Ama en önemlisi eşini aldatmak, yalan söylemek, adam öldürmek, hile yapmak baş yasaklardan...
Başka bir dine geçmek de, başka dinden biriyle evlenmek de yasak. Hatta kendi içinde bulunan bir kaç sınıftan (Şeyh, pir, kawal, fakir, koçak, fakriyat, mürit ) birine mensup olanın, diğer sınıftan biriyle evlenmesi de günah sayılıyor.
Okur-Yazar Olmak ve Atatürk
Okur yazar olmak yasak değil, ama başka dinlerin okuluna gidip dönmek yerine, bir dönem çocuklarını hiç okula göndermemeyi yeğlemişler.

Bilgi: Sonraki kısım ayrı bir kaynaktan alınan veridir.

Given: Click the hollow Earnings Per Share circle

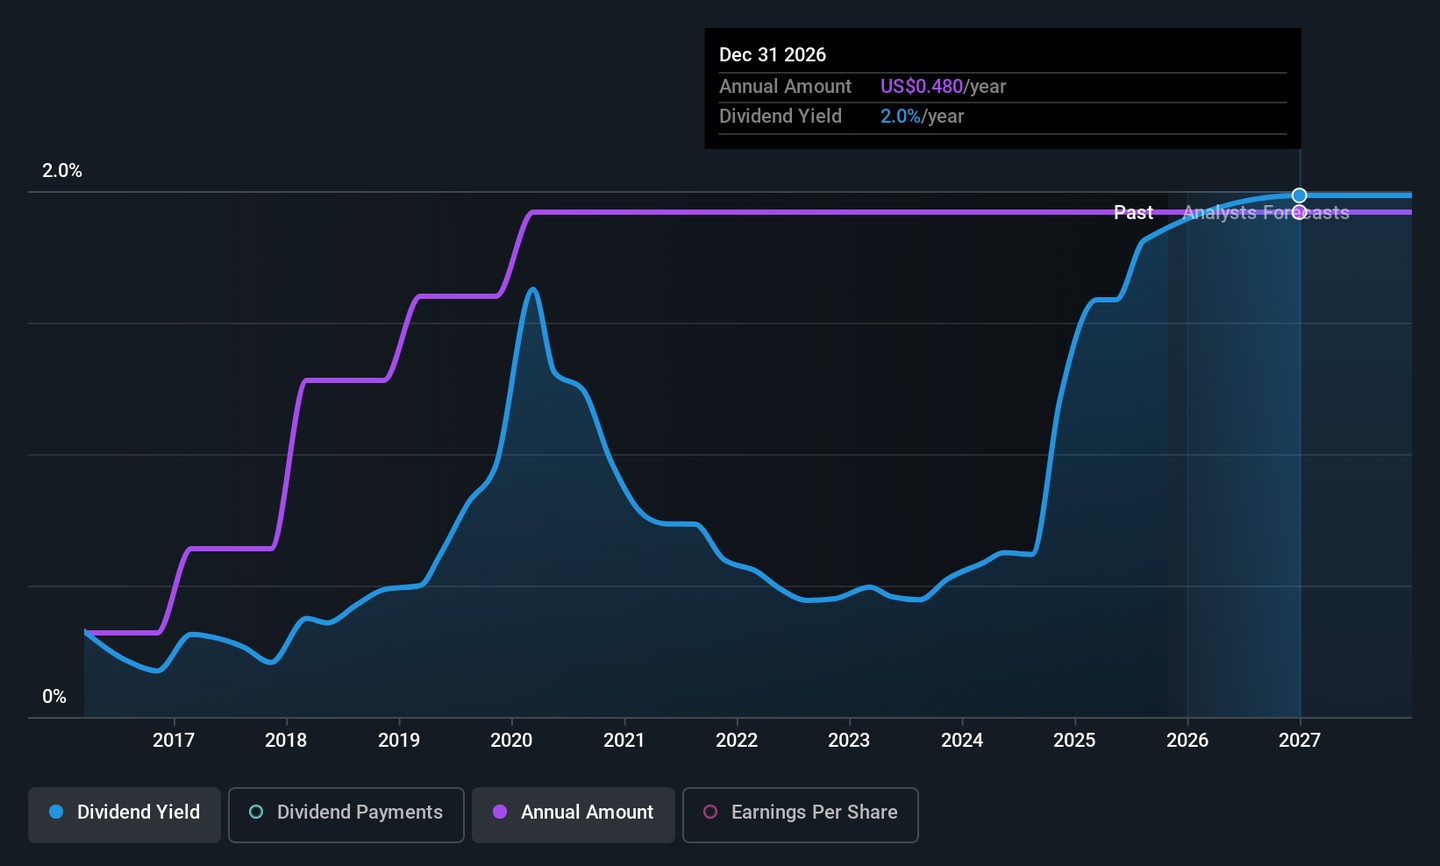Looking at the screenshot, I should click(x=710, y=812).
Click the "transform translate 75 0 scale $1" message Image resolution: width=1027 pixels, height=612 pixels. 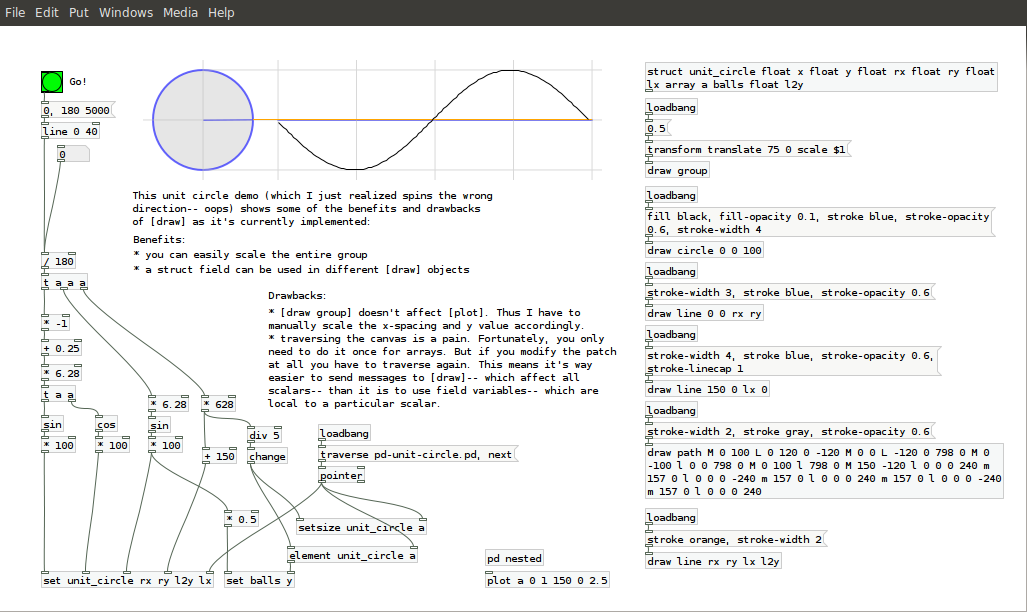pyautogui.click(x=747, y=149)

Bu yüzden de okumuş insan sayıları, son zamanlarda hızla artmakla birlikte, az.
Bu konuda tarih boyunca en rahat oldukları dönemin Türkiye Cumhuriyeti Dönemi olduğunu liderleri Muaviye Bin İsmail El Yezidi’nin şu cümlelerinden çıkarabiliriz;
“Mustafa Kemal Paşa’nın kurduğu cumhuriyet Türk halkının tarihinde tamamen yeni bir bölüm açtı. (...) Ortadoğu’da ilk defa din ve devlet işlerinin birbirinden ayrılmasını sağladı (...) Atatürk’ün eğitim reformu biz Yezidilere, döndürme denemelerinden korkmadan, çocuklarımızı köylerimizdeki devlet okullarına göndermemizi olasıllaştırdı.” (Erol Sever- Yezidilik ve Yezidilerin kökeni)

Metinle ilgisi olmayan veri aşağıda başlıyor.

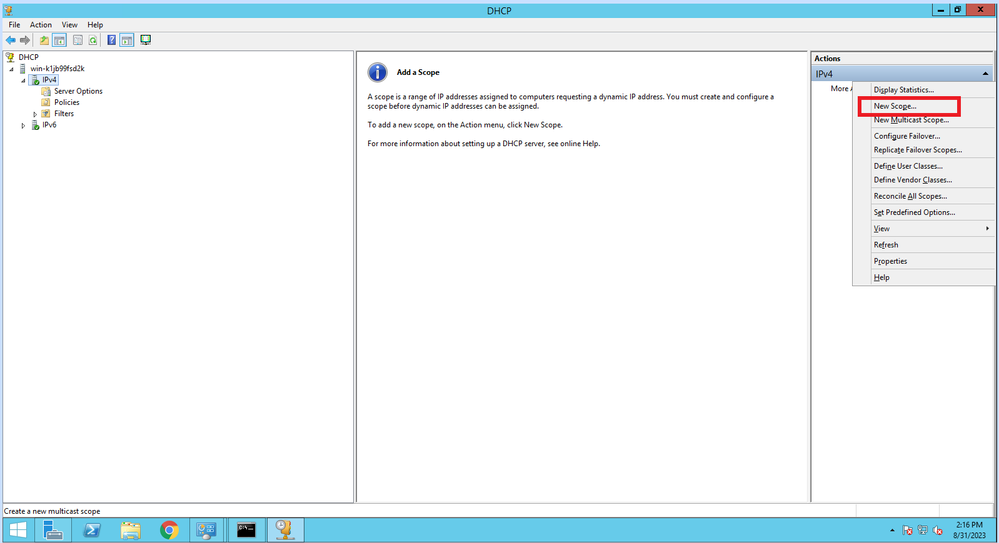Launch PowerShell from the taskbar
999x543 pixels.
(x=91, y=530)
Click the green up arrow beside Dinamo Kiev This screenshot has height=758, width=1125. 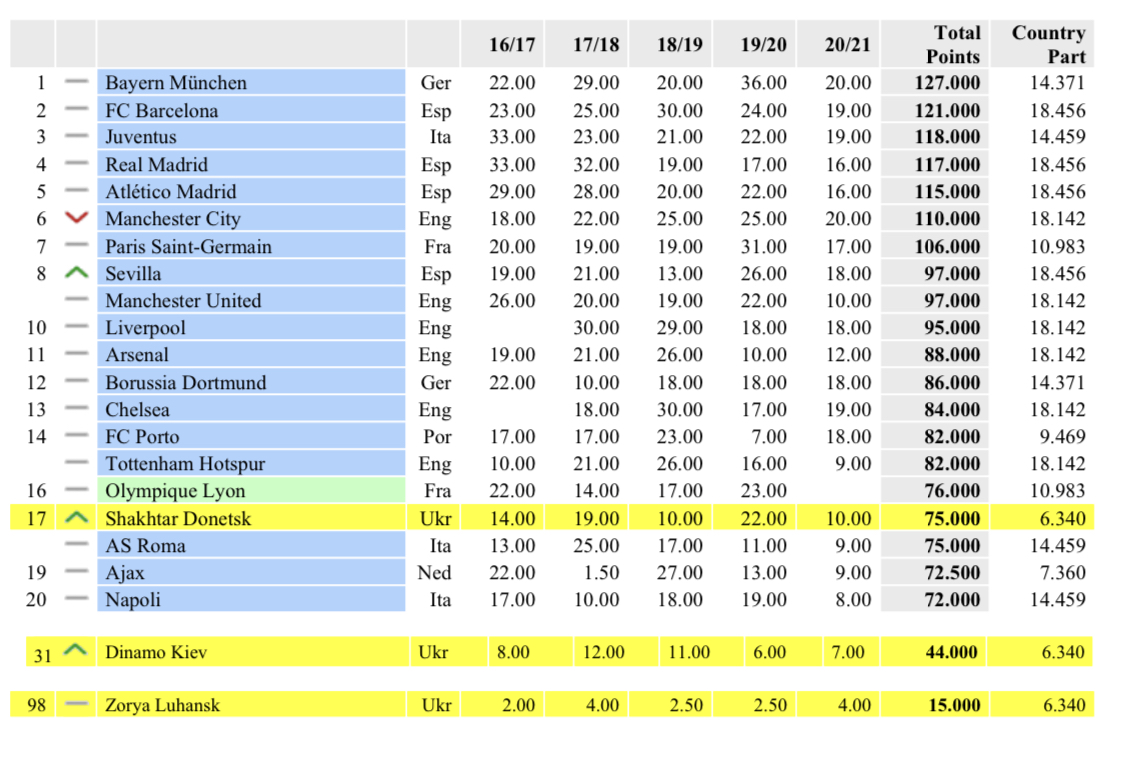click(74, 651)
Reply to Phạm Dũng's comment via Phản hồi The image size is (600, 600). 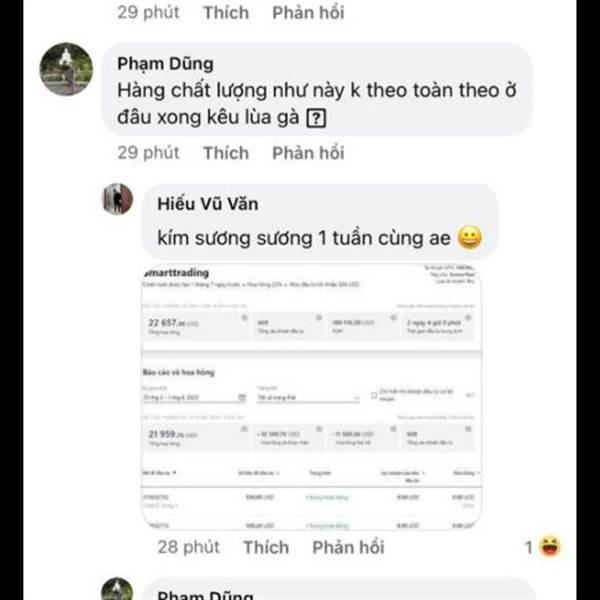tap(308, 153)
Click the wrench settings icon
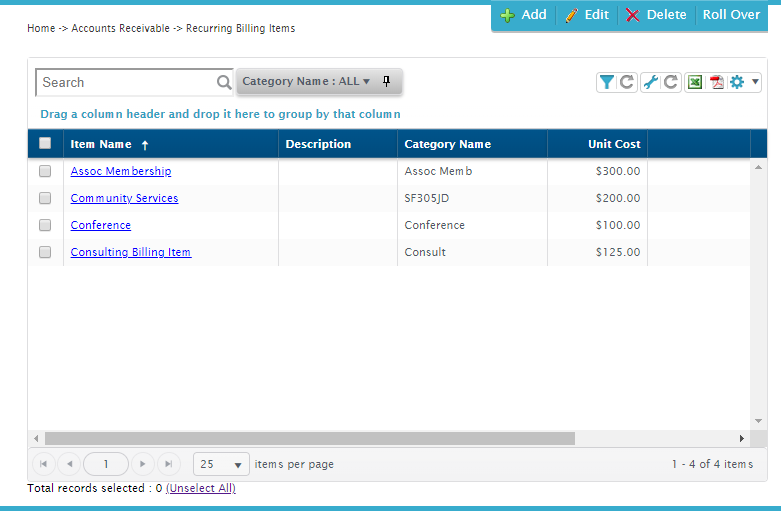This screenshot has width=781, height=511. [x=650, y=83]
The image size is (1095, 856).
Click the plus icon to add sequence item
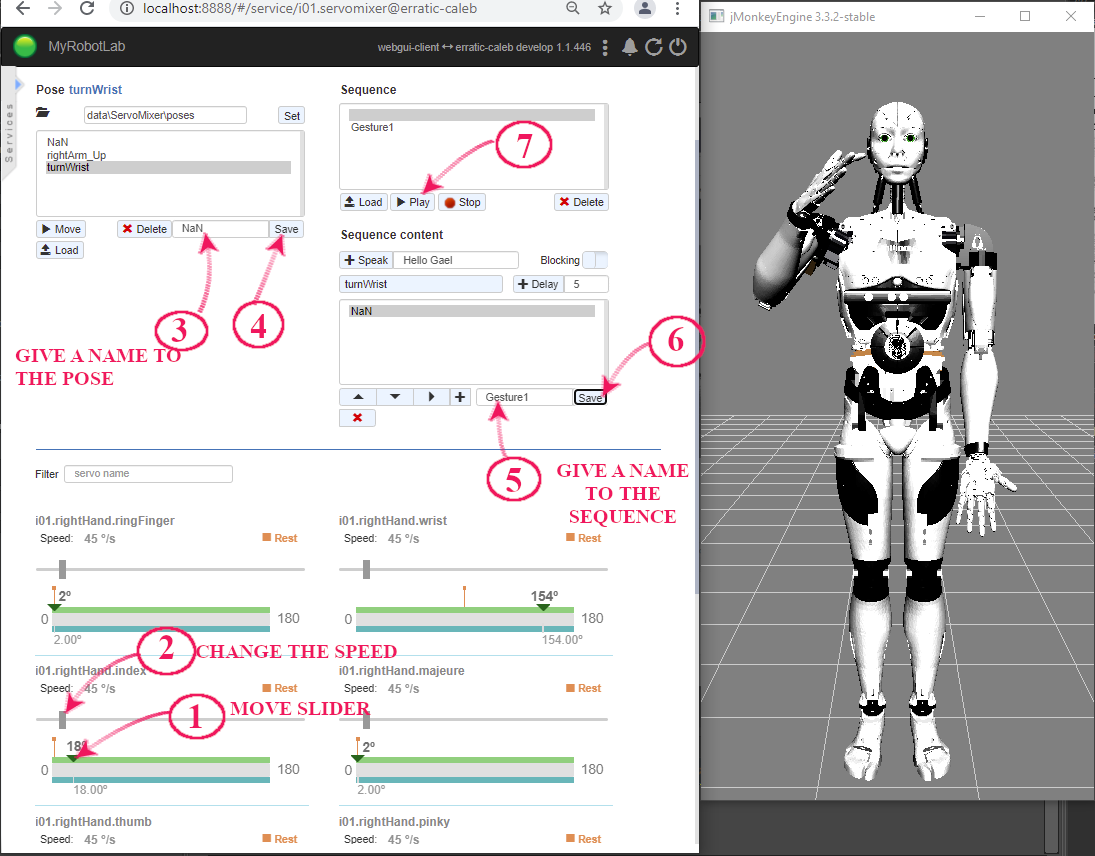(x=460, y=397)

Yezidilerin merkezi veya haç için gittikleri yer Hakkari yakınında, ama şuan Irak sınırları içerisinde kalmış olan Laleş Vadisi... Bu vadi içinde bulunan eski bir Nasturi tapınağının içinde Şeyh Adi’nin türbesi ve kaynağının Mekke’deki Zemzem suyundan geldiğine inanılan bir havuz bulunuyor. Çocuklar bu havuza sokularak vaftiz ediliyor. Erkek çocukları ise arkasından sünnet edilmekte. Ezidi inancına göre bir erkek ölene kadar sünnet olmamışsa eğer, gömülmeden önce sünnet edilerek defnediliyor. Sünnet edilirken çocuk bir Müslüman yakınının kucağına verilerek, kirve yapılıyor.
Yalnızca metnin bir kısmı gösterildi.